In two talks on Monday and Wednesday nights, Franciscan University was pleased to host Sofia Starnes, Virginia’s Poet Laureate from 2012 to 2014, who described poetry as an odyssey and every reader as an Odysseus.
Poems are not simply short pieces, according to Starnes. They allow the reader to feel, sense and hope as they journey through the words. Starnes said, “Where memory fails, language, the word, will take us.”
The gift of language differentiates humanity from other creatures, but it also makes mankind whole, said Starnes.
Emphasizing the reality of poetry, Starnes said that the best poems are committed to what is true.
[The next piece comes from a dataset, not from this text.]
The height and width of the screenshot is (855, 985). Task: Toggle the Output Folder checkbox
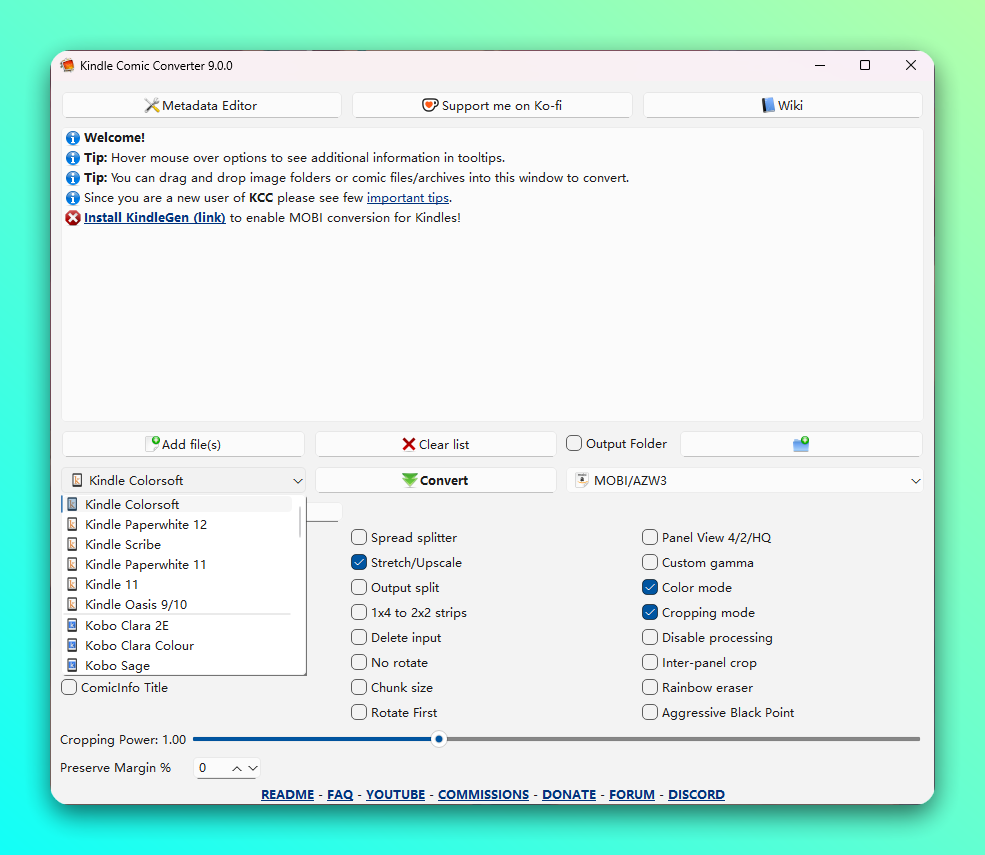click(x=574, y=444)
Students sat in meditative silence during her first talk, “Poetry: Insistent Call, Essential Answer,” as she explained how a reader enters a poem.
“Entering is the crucial distinction between reading poetry and prose,” she said. In order for a poem to live on, it must connect with the reader by creating an emotional landscape.
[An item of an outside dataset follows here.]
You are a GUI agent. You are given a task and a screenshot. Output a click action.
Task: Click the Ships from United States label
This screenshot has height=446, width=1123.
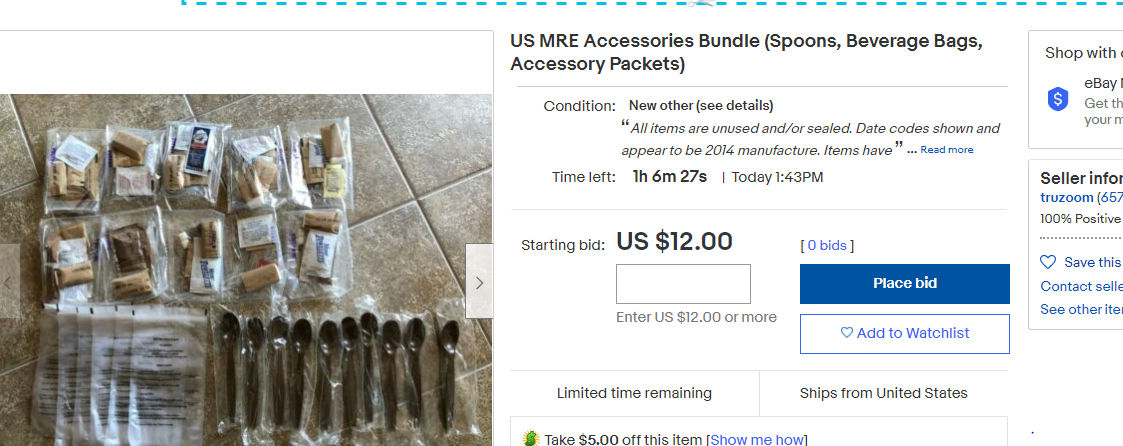tap(883, 393)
Starnes explained the emotional draw of a poem through the words of Robert Frost, “A poem be-gins as a lump in the throat, a sense of wrong, a homesickness, a lovesickness.” Following this, Starnes recited two examples of each feeling. The poems included international authors such as Anna Akhmatova, Seamus Heany and Billy Collins.
In Starnes’ second appearance, she read several original poems and spoke of their significance. “Last. Child.,” “The Soul’s Landscape” and “The Ways of Touch” were just a few of the selections presented. She explained her process of writing saying that her memories shaped many of the poems.
Following her presentations there was a brief Q & A.
When asked for advice for aspiring poets, Starnes said, “Immerse yourself in words. Just read a chapter and sink into the language.” Starnes emphasized the importance of reading authors whom one respects and to whom one feels a connection. “The poems will come,” she said.
Starnes ended her final presentation by saying that new poets should not be discouraged by rejection.
She said, “Rejections are a way of teaching us.”
The students who attended the presentations appreciated Starnes’ love for words. Emily Waun, freshman, said that Starnes inspired her.
“Poetry is really a fun way to express yourself,” Waun said.